O Comando Militar do Planalto informou a Moraes que possui condições de atender ao pedido do general da reserva, “disponibilizando ambiente administrativo designado dentro da unidade de custódia, com condições adequadas ao labor intelectual”.
“Para desempenho das atividades previstas no Plano Individual de Trabalho, caso seja autorizado, o custodiado terá acesso a computador de uso exclusivo, sem acesso à internet, contendo apenas os recursos necessários à elaboração dos trabalhos, sendo realizado sob acompanhamento do Oficial Supervisor designado”, acrescentou.
O plano individual de trabalho também foi encaminhado ao ministro. Segundo o texto, Mário Fernandes desempenhará atividades prioritariamente intelectuais ou consultivas, realizadas em prol da Diretoria do Patrimônio Histórico e Cultural do Exército (DPHCEx) e do Centro de Doutrina do Exército. Entre elas, revisão de produtos doutrinários e literários, produção de textos técnicos sobre história militar, estrutura da Força, doutrina militar terrestre e outras referentes à vivência profissional do réu.

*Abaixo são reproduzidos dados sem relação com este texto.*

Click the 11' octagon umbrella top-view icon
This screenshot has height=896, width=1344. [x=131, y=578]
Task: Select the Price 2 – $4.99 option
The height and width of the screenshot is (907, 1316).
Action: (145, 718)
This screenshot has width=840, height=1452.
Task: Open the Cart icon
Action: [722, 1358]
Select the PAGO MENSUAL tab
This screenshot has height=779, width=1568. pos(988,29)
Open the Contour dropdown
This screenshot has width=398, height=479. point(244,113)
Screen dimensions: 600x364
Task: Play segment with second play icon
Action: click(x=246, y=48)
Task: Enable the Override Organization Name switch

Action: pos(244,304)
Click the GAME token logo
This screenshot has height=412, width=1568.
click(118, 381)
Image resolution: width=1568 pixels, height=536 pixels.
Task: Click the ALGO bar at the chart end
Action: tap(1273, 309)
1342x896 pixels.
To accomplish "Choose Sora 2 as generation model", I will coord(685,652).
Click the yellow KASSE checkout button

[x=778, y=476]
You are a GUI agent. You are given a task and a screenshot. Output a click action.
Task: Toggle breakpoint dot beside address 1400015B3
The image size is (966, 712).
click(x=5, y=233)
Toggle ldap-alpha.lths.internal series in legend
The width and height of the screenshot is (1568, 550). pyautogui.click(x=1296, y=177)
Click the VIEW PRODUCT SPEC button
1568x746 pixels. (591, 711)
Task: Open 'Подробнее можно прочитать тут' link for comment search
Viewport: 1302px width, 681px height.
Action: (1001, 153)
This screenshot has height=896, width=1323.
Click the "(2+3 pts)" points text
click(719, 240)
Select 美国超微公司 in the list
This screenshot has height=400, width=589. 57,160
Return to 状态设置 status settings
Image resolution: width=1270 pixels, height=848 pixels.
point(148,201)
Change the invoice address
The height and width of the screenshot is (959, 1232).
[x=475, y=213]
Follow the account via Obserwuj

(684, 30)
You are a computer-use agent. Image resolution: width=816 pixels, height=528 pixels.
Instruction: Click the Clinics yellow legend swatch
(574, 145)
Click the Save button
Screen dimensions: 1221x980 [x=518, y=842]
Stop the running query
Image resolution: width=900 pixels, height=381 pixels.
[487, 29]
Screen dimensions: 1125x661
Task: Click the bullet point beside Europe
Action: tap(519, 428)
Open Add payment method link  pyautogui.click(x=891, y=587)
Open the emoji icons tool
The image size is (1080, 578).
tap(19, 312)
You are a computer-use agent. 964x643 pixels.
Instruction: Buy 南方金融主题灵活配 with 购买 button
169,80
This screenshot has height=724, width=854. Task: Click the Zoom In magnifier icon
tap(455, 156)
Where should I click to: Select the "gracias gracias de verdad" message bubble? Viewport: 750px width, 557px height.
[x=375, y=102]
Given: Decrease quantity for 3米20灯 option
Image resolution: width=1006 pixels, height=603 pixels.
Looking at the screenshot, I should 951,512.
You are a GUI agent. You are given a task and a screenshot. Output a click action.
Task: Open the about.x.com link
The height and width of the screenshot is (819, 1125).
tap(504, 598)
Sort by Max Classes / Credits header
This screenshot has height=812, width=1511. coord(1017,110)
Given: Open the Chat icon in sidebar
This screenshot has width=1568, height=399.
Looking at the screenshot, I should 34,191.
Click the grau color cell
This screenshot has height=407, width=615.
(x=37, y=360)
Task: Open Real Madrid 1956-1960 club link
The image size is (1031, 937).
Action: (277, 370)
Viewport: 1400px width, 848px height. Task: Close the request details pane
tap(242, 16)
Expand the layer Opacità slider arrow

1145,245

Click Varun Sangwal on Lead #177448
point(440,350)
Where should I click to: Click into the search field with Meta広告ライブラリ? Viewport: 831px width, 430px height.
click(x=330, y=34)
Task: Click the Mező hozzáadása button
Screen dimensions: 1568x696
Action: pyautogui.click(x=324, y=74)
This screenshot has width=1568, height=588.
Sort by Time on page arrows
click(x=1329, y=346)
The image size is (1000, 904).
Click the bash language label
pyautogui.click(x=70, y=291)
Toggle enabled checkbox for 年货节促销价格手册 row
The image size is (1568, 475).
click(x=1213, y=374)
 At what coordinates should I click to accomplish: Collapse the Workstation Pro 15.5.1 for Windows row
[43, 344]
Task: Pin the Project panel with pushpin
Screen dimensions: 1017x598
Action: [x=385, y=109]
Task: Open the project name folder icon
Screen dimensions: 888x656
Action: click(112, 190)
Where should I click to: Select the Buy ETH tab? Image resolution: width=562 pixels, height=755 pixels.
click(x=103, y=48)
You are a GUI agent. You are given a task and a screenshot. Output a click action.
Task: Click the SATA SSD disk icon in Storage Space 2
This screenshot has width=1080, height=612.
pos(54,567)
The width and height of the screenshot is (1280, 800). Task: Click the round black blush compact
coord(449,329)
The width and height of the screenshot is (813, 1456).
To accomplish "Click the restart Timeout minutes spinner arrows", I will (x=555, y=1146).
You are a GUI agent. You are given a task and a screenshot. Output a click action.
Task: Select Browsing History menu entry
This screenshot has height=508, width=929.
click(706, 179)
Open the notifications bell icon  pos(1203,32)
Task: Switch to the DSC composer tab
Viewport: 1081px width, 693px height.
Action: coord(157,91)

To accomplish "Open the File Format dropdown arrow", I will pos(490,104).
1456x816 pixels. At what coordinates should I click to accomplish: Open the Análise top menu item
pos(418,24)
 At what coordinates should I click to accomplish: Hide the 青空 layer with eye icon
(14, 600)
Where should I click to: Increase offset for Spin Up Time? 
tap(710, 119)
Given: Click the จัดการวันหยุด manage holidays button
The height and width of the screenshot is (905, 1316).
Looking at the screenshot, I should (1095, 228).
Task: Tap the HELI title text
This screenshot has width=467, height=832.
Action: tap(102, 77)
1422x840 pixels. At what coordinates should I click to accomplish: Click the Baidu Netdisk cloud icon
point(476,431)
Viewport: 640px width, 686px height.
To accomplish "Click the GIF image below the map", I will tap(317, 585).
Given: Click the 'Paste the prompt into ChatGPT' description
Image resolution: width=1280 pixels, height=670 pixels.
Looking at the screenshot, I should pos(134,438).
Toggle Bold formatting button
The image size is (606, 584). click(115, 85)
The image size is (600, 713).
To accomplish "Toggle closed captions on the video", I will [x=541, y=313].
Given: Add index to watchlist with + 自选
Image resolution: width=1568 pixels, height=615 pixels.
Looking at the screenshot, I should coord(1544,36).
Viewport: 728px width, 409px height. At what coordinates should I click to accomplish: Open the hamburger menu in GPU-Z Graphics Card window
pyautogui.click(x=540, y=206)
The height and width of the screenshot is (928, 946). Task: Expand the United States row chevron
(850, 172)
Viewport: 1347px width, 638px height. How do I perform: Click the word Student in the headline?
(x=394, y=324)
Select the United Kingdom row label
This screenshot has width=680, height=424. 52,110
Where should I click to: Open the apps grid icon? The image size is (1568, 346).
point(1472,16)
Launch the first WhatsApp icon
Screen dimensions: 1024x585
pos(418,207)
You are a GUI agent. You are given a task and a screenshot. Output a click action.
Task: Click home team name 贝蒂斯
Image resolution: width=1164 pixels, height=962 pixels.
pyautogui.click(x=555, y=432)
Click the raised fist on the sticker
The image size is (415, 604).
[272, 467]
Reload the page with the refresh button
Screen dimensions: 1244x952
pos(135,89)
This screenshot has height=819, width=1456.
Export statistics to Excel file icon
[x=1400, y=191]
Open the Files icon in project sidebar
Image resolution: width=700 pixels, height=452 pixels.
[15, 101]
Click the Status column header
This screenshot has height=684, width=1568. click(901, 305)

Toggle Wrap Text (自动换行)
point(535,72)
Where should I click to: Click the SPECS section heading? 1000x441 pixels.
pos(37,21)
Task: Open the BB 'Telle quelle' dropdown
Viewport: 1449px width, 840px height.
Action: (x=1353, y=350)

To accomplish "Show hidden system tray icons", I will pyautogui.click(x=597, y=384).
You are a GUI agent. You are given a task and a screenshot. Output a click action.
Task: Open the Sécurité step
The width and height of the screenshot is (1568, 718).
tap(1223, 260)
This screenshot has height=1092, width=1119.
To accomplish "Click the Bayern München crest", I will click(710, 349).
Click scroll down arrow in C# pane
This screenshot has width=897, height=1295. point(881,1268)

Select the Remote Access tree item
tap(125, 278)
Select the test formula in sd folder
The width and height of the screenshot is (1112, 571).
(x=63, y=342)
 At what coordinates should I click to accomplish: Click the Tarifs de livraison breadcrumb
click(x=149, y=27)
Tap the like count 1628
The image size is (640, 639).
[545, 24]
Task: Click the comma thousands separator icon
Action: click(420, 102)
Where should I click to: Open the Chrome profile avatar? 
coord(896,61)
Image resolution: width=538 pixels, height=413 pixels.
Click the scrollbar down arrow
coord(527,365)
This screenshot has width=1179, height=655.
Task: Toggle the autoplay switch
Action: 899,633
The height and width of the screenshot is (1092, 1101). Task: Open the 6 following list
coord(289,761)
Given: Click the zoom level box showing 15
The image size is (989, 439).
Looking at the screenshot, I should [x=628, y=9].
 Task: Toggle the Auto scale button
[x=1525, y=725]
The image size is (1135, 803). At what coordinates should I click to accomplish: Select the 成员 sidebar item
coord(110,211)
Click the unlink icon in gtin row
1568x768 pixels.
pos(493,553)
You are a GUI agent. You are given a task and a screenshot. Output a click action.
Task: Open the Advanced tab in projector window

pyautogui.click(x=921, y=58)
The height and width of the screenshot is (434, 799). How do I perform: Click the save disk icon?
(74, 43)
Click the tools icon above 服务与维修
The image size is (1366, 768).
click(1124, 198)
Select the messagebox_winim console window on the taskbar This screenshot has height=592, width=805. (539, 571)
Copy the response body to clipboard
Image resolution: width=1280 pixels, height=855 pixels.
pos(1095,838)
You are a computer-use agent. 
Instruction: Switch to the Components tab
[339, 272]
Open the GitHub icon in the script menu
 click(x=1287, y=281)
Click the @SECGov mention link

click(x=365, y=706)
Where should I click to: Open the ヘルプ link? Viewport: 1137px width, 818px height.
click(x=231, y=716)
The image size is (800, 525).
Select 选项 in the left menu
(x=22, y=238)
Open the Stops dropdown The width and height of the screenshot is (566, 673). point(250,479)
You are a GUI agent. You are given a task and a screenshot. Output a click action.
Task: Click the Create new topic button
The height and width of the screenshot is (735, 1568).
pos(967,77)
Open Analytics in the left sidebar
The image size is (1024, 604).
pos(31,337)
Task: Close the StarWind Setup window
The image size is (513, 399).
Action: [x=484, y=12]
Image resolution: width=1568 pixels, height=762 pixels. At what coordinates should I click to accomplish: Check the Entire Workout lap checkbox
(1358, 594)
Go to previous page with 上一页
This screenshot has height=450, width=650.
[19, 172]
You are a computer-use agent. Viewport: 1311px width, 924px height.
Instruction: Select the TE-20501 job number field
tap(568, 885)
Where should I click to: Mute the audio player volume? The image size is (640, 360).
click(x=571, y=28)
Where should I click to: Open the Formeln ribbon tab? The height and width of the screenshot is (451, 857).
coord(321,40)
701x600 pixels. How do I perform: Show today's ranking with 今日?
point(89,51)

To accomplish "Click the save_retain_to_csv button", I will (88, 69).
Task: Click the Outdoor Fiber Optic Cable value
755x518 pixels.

Está prevista uma carga horária de seis horas diárias, de segunda-feira à sábado. “Considerando a formação acadêmica e experiência profissional do custodiado como Oficial General, bem como a natureza disciplinada e técnica de suas competências, propõe-se atividade laboral de cunho intelectual e institucionalmente proveitosa”, diz o plano.
O oficial supervisor do Batalhão de Polícia do Exército de Brasília ficará responsável por supervisionar Mário Fernandes no trabalho.
“O trabalho do preso constitui direito-dever, expressamente assegurado pelo ordenamento jurídico, nos termos dos artigos 28 e 41, ambos da Lei nº. 7210/1984 (Lei de Execução Penal), devendo ser estimulado como instrumento de ressocialização, disciplina e preparação para o retorno ao convívio social”, pontua Moraes, em sua decisão.
Mário Fernandes foi condenado pela Primeira Turma do STF, em dezembro, por cinco crimes: tentativa de abolição violenta do Estado Democrático de Direito, tentativa de golpe de Estado, participação em organização criminosa armada, dano qualificado e deterioração de patrimônio tombado.